I have no experience with a UV system, the standard around here is typically chlorination, but one of the first things people look into if there is a sulfur smell coming from their water is to shock the well with chlorine.

The UV may kill the bacteria after it passes through the whole system but it is unlikely to do much about the compounds the bacteria already produced which are the cause of the smell. While a carbon filter after the sediment filter will remove these, shocking the well addresses the issue at the source and is usually a once every few years intervention as opposed to continually replacing carbon filters.

I'm surprised they didn't do that already when the well was new, I always thought it was pretty standard practice. Maybe there's something particular about your well water that makes it problematic?
posted by selenized at 11:24 AM on November 15, 2021


I think you should call your local Health Department for advice, not the internet. I don't mean this glibly - just that there are many technical and legal considerations that are specific to location, and they should have environmental health officers on staff to answer such questions.

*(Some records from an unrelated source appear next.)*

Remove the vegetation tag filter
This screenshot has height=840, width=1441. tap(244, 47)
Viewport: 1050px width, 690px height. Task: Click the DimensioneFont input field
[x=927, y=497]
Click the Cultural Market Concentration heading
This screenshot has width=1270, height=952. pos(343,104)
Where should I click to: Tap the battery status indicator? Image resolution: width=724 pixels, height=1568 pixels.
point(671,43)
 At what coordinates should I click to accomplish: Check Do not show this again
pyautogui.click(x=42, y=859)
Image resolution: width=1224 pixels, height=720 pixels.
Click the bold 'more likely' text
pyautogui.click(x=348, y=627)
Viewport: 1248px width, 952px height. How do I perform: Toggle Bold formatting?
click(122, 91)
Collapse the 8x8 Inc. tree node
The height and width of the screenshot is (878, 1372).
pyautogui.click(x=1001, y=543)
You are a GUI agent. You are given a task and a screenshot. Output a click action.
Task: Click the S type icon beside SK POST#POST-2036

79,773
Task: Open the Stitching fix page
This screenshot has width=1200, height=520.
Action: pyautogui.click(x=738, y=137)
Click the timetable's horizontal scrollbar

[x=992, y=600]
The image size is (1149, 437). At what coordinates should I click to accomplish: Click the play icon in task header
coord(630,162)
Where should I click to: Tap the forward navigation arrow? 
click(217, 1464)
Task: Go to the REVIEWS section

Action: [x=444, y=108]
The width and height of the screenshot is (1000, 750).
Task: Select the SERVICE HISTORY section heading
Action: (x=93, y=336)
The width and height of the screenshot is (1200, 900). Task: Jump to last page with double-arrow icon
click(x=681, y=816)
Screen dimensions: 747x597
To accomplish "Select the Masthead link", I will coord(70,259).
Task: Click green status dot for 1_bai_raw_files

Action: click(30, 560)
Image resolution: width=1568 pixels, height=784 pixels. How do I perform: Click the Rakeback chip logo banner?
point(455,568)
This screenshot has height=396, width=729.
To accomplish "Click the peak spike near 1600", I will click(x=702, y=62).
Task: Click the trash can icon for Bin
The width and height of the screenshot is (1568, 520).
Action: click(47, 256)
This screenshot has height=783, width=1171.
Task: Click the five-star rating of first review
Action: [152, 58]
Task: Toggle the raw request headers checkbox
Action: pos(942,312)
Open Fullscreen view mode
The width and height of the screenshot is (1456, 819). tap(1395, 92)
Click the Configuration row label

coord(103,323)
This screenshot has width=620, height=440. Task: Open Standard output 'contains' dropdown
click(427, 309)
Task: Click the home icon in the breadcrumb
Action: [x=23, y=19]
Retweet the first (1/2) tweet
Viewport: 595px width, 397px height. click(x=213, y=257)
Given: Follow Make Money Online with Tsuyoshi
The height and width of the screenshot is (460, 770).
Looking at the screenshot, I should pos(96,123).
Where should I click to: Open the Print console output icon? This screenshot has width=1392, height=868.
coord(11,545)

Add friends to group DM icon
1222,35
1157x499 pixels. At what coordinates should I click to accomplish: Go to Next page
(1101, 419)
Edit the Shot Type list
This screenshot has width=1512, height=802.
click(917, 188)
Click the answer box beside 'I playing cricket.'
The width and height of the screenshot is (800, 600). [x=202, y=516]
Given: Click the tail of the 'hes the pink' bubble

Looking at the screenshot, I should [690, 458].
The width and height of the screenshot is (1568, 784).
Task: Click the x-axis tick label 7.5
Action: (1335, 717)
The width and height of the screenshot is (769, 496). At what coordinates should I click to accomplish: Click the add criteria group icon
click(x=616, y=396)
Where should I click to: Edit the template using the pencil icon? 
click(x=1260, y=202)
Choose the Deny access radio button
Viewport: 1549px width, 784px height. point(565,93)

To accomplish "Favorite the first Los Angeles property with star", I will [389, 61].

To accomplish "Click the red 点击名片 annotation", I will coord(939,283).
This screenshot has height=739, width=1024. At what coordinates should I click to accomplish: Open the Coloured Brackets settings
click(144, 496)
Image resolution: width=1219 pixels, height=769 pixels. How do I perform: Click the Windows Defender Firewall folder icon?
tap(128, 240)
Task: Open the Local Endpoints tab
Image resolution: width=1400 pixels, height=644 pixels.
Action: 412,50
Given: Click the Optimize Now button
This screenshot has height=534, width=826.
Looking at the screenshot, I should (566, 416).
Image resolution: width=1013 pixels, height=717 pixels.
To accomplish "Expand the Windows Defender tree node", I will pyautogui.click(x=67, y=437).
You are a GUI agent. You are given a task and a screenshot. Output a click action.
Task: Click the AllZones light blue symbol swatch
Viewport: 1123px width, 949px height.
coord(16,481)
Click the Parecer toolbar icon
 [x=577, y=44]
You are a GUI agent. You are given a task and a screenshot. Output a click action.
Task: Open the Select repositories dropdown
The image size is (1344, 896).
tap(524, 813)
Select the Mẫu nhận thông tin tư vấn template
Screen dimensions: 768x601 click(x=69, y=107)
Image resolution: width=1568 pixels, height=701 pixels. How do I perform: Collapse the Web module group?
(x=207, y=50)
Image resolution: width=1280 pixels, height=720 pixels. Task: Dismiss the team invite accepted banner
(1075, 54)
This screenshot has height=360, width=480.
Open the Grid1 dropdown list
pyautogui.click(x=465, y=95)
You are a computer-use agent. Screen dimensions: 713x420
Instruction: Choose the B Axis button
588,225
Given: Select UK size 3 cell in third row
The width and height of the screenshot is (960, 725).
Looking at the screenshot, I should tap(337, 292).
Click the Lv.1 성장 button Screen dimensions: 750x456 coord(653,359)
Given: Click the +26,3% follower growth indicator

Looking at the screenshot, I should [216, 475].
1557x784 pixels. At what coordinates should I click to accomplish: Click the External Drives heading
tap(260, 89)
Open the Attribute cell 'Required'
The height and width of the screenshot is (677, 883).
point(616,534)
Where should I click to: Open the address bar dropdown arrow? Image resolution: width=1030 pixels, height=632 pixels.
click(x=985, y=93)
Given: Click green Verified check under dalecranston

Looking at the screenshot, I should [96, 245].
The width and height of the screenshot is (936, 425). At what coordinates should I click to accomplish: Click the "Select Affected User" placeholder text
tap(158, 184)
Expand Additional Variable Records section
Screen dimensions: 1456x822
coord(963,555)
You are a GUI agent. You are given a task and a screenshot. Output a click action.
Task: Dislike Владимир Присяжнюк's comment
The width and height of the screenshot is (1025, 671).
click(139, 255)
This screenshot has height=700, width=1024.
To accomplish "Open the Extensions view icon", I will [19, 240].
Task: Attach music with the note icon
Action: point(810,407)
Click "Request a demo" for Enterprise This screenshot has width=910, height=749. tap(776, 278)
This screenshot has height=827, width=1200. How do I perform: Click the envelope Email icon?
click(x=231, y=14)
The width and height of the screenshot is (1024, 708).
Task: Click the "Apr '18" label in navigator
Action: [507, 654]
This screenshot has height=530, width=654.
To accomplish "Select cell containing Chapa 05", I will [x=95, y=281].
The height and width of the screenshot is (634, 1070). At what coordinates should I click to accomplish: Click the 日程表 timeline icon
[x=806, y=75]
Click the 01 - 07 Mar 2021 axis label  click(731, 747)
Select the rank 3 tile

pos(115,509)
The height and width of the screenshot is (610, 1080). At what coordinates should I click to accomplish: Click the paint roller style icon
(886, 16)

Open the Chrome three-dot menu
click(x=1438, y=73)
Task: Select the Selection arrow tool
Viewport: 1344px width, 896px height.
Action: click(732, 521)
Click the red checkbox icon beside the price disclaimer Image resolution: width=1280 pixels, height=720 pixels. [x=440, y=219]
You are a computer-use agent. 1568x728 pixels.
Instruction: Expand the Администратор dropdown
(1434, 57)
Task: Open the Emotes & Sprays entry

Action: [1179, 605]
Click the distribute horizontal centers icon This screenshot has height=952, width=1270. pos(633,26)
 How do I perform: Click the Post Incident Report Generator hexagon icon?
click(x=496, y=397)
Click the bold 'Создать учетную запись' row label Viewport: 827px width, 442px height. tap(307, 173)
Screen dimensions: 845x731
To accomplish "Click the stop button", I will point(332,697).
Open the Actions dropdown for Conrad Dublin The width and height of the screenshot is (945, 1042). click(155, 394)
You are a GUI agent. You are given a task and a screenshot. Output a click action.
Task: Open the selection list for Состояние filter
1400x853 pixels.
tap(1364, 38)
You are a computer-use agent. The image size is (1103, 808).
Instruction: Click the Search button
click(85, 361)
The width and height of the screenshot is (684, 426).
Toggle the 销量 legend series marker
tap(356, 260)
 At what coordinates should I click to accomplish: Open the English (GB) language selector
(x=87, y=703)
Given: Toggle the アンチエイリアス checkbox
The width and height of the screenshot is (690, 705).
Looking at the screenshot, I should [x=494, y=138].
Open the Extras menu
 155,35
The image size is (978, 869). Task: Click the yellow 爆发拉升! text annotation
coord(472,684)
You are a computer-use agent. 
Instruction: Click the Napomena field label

For example, my quick search for NJ (if you are still there) shows that disinfection is highly recommended for private wells with microbial contamination. Your Health Dept. will know best here, and may also be able to advise on risks from nearby septic, and to steer you in the right direction with your small water system.
posted by Paper rabies at 1:21 PM on November 15, 2021 [1 favorite]


Response by poster: Again not to threadsi, but to follow up on the last two posts. The house is about 60 years old so this isn’t a new well. The sellers needed to have the well water tested to sell the house. They found the bacteria and went ahead and had a UV system installed. The township department of health signed off on it.

We bought the house without seeing a copy of the well report, just the township document saying it was safe. We noticed the smell during final walkthrough but our realtor suggested that since the well was declared safe, the smell was probably because it had been sitting empty for two weeks. We did later see a Facebook post from the sellers from a few years ago complaining about smell but we just can’t believe they just lived with it for that long. I tried reaching out to them but they were unresponsive.

I will try calling the township health department again tomorrow and discuss chlorinating the well and why it wasn’t required since yes NJ seems to be recommending it immediately. Thank you for that link. I’ll also try finding county or state officials.